■ **Your goal**:
Lay out every line of the listing below as a numbered list, leaving out the blank lines.

■ **Dataset records**:

■ ■ ■

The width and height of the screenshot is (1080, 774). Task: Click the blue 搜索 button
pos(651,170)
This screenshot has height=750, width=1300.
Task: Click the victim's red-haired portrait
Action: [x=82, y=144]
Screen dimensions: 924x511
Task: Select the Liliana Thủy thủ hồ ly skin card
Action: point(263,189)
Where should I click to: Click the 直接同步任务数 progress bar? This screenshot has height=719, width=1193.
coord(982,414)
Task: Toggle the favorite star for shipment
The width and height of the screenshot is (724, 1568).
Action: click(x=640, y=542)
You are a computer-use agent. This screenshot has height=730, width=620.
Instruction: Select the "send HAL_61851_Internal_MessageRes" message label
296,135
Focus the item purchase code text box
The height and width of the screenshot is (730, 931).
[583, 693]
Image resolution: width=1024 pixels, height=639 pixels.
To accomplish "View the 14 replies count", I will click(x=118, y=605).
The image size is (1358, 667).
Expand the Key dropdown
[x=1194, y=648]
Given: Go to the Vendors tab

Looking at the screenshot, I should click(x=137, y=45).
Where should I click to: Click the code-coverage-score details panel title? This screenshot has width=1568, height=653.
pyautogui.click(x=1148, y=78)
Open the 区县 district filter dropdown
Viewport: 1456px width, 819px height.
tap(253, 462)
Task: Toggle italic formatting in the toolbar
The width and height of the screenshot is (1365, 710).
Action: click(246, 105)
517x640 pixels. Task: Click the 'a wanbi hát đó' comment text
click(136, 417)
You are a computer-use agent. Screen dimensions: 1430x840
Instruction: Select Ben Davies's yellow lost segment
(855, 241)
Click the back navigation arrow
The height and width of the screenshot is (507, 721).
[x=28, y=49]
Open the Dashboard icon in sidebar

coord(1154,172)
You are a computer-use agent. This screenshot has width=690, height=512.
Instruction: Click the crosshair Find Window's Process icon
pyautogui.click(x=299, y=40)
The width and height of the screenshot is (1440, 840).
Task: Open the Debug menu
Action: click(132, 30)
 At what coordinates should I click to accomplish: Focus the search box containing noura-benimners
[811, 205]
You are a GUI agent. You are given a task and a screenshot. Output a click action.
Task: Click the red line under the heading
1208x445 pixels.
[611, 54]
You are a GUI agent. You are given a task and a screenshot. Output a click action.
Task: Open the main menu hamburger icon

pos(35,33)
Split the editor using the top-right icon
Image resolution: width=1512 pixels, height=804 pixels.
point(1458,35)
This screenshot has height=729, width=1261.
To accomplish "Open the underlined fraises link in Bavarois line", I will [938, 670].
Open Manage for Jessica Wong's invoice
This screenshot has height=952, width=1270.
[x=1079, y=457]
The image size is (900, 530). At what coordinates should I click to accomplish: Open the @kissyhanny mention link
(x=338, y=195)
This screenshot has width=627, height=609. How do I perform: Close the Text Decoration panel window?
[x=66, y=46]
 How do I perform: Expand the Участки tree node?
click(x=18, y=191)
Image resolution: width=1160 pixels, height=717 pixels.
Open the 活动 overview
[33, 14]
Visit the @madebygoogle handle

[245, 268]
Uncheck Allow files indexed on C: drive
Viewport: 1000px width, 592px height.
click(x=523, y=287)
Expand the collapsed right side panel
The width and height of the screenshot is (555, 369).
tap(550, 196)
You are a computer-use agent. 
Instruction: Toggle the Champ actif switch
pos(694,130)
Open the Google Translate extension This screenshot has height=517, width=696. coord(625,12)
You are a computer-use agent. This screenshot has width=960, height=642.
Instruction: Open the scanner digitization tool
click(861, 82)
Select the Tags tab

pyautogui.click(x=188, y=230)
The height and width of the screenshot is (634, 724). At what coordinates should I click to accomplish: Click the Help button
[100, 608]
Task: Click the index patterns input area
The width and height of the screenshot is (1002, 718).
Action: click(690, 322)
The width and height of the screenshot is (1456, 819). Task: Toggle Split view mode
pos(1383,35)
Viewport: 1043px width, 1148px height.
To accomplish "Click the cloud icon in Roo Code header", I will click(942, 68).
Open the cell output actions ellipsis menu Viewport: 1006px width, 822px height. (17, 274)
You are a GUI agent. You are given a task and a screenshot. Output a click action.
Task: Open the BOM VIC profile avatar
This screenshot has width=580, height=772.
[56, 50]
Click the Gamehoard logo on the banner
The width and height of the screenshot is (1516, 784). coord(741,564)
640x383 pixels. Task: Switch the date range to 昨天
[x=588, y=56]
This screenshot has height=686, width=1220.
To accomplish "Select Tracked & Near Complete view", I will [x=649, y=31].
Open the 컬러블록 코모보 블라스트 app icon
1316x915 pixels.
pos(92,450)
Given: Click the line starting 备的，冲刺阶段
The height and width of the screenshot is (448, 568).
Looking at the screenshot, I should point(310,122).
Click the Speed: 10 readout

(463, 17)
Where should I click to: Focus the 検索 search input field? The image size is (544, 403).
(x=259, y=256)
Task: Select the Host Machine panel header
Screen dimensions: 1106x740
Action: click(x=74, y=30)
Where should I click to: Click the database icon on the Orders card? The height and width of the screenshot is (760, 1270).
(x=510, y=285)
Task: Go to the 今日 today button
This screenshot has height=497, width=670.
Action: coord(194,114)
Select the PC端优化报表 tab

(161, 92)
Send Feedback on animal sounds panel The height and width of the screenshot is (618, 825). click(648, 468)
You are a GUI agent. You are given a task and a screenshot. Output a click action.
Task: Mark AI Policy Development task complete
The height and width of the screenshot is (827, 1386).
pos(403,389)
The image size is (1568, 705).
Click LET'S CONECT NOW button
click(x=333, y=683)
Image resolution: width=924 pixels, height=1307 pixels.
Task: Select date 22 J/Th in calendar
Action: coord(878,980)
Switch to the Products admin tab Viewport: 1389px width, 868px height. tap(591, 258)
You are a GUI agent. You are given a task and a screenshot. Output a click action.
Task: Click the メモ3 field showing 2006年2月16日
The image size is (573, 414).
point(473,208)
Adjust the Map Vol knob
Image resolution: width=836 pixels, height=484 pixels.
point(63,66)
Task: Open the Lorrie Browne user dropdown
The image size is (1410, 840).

■ ■ ■

■ **Result of the exercise**:
1. The width and height of the screenshot is (1080, 774). Task: Click the blue 搜索 button
2. pos(651,170)
3. This screenshot has height=750, width=1300.
4. Task: Click the victim's red-haired portrait
5. Action: [x=82, y=144]
6. Screen dimensions: 924x511
7. Task: Select the Liliana Thủy thủ hồ ly skin card
8. Action: point(263,189)
9. Where should I click to: Click the 直接同步任务数 progress bar? This screenshot has height=719, width=1193.
10. coord(982,414)
11. Task: Toggle the favorite star for shipment
12. The width and height of the screenshot is (724, 1568).
13. Action: click(x=640, y=542)
14. You are a computer-use agent. This screenshot has height=730, width=620.
15. Instruction: Select the "send HAL_61851_Internal_MessageRes" message label
16. 296,135
17. Focus the item purchase code text box
18. The height and width of the screenshot is (730, 931).
19. [583, 693]
20. Image resolution: width=1024 pixels, height=639 pixels.
21. To accomplish "View the 14 replies count", I will click(x=118, y=605).
22. The image size is (1358, 667).
23. Expand the Key dropdown
24. [x=1194, y=648]
25. Given: Go to the Vendors tab
26. Looking at the screenshot, I should click(x=137, y=45).
27. Where should I click to: Click the code-coverage-score details panel title? This screenshot has width=1568, height=653.
28. pyautogui.click(x=1148, y=78)
29. Open the 区县 district filter dropdown
30. Viewport: 1456px width, 819px height.
31. tap(253, 462)
32. Task: Toggle italic formatting in the toolbar
33. The width and height of the screenshot is (1365, 710).
34. Action: click(246, 105)
35. 517x640 pixels. Task: Click the 'a wanbi hát đó' comment text
36. click(136, 417)
37. You are a computer-use agent. Screen dimensions: 1430x840
38. Instruction: Select Ben Davies's yellow lost segment
39. (855, 241)
40. Click the back navigation arrow
41. The height and width of the screenshot is (507, 721).
42. [x=28, y=49]
43. Open the Dashboard icon in sidebar
44. coord(1154,172)
45. You are a computer-use agent. This screenshot has width=690, height=512.
46. Instruction: Click the crosshair Find Window's Process icon
47. pyautogui.click(x=299, y=40)
48. The width and height of the screenshot is (1440, 840).
49. Task: Open the Debug menu
50. Action: click(132, 30)
51.  At what coordinates should I click to accomplish: Focus the search box containing noura-benimners
52. [811, 205]
53. You are a GUI agent. You are given a task and a screenshot. Output a click action.
54. Task: Click the red line under the heading
55. 1208x445 pixels.
56. [611, 54]
57. You are a GUI agent. You are given a task and a screenshot. Output a click action.
58. Task: Open the main menu hamburger icon
59. pos(35,33)
60. Split the editor using the top-right icon
61. Image resolution: width=1512 pixels, height=804 pixels.
62. point(1458,35)
63. This screenshot has height=729, width=1261.
64. To accomplish "Open the underlined fraises link in Bavarois line", I will [938, 670].
65. Open Manage for Jessica Wong's invoice
66. This screenshot has height=952, width=1270.
67. [x=1079, y=457]
68. The image size is (900, 530). At what coordinates should I click to accomplish: Open the @kissyhanny mention link
69. (x=338, y=195)
70. This screenshot has width=627, height=609. How do I perform: Close the Text Decoration panel window?
71. [x=66, y=46]
72.  How do I perform: Expand the Участки tree node?
73. click(x=18, y=191)
74. Image resolution: width=1160 pixels, height=717 pixels.
75. Open the 活动 overview
76. [33, 14]
77. Visit the @madebygoogle handle
78. [245, 268]
79. Uncheck Allow files indexed on C: drive
80. Viewport: 1000px width, 592px height.
81. click(x=523, y=287)
82. Expand the collapsed right side panel
83. The width and height of the screenshot is (555, 369).
84. tap(550, 196)
85. You are a computer-use agent. 
86. Instruction: Toggle the Champ actif switch
87. pos(694,130)
88. Open the Google Translate extension This screenshot has height=517, width=696. coord(625,12)
89. You are a computer-use agent. This screenshot has width=960, height=642.
90. Instruction: Open the scanner digitization tool
91. click(861, 82)
92. Select the Tags tab
93. pyautogui.click(x=188, y=230)
94. The height and width of the screenshot is (634, 724). At what coordinates should I click to accomplish: Click the Help button
95. [100, 608]
96. Task: Click the index patterns input area
97. The width and height of the screenshot is (1002, 718).
98. Action: click(690, 322)
99. The width and height of the screenshot is (1456, 819). Task: Toggle Split view mode
100. pos(1383,35)
101. Viewport: 1043px width, 1148px height.
102. To accomplish "Click the cloud icon in Roo Code header", I will click(942, 68).
103. Open the cell output actions ellipsis menu Viewport: 1006px width, 822px height. (17, 274)
104. You are a GUI agent. You are given a task and a screenshot. Output a click action.
105. Task: Open the BOM VIC profile avatar
106. This screenshot has width=580, height=772.
107. [56, 50]
108. Click the Gamehoard logo on the banner
109. The width and height of the screenshot is (1516, 784). coord(741,564)
110. 640x383 pixels. Task: Switch the date range to 昨天
111. [x=588, y=56]
112. This screenshot has height=686, width=1220.
113. To accomplish "Select Tracked & Near Complete view", I will [x=649, y=31].
114. Open the 컬러블록 코모보 블라스트 app icon
115. 1316x915 pixels.
116. pos(92,450)
117. Given: Click the line starting 备的，冲刺阶段
118. The height and width of the screenshot is (448, 568).
119. Looking at the screenshot, I should point(310,122).
120. Click the Speed: 10 readout
121. (463, 17)
122. Where should I click to: Focus the 検索 search input field? The image size is (544, 403).
123. (x=259, y=256)
124. Task: Select the Host Machine panel header
125. Screen dimensions: 1106x740
126. Action: click(x=74, y=30)
127. Where should I click to: Click the database icon on the Orders card? The height and width of the screenshot is (760, 1270).
128. (x=510, y=285)
129. Task: Go to the 今日 today button
130. This screenshot has height=497, width=670.
131. Action: coord(194,114)
132. Select the PC端优化报表 tab
133. (161, 92)
134. Send Feedback on animal sounds panel The height and width of the screenshot is (618, 825). click(648, 468)
135. You are a GUI agent. You are given a task and a screenshot. Output a click action.
136. Task: Mark AI Policy Development task complete
137. The height and width of the screenshot is (827, 1386).
138. pos(403,389)
139. The image size is (1568, 705).
140. Click LET'S CONECT NOW button
141. click(x=333, y=683)
142. Image resolution: width=924 pixels, height=1307 pixels.
143. Task: Select date 22 J/Th in calendar
144. Action: coord(878,980)
145. Switch to the Products admin tab Viewport: 1389px width, 868px height. tap(591, 258)
146. You are a GUI agent. You are given a task and a screenshot. Output a click action.
147. Task: Click the メモ3 field showing 2006年2月16日
148. The image size is (573, 414).
149. point(473,208)
150. Adjust the Map Vol knob
151. Image resolution: width=836 pixels, height=484 pixels.
152. point(63,66)
153. Task: Open the Lorrie Browne user dropdown
154. The image size is (1410, 840).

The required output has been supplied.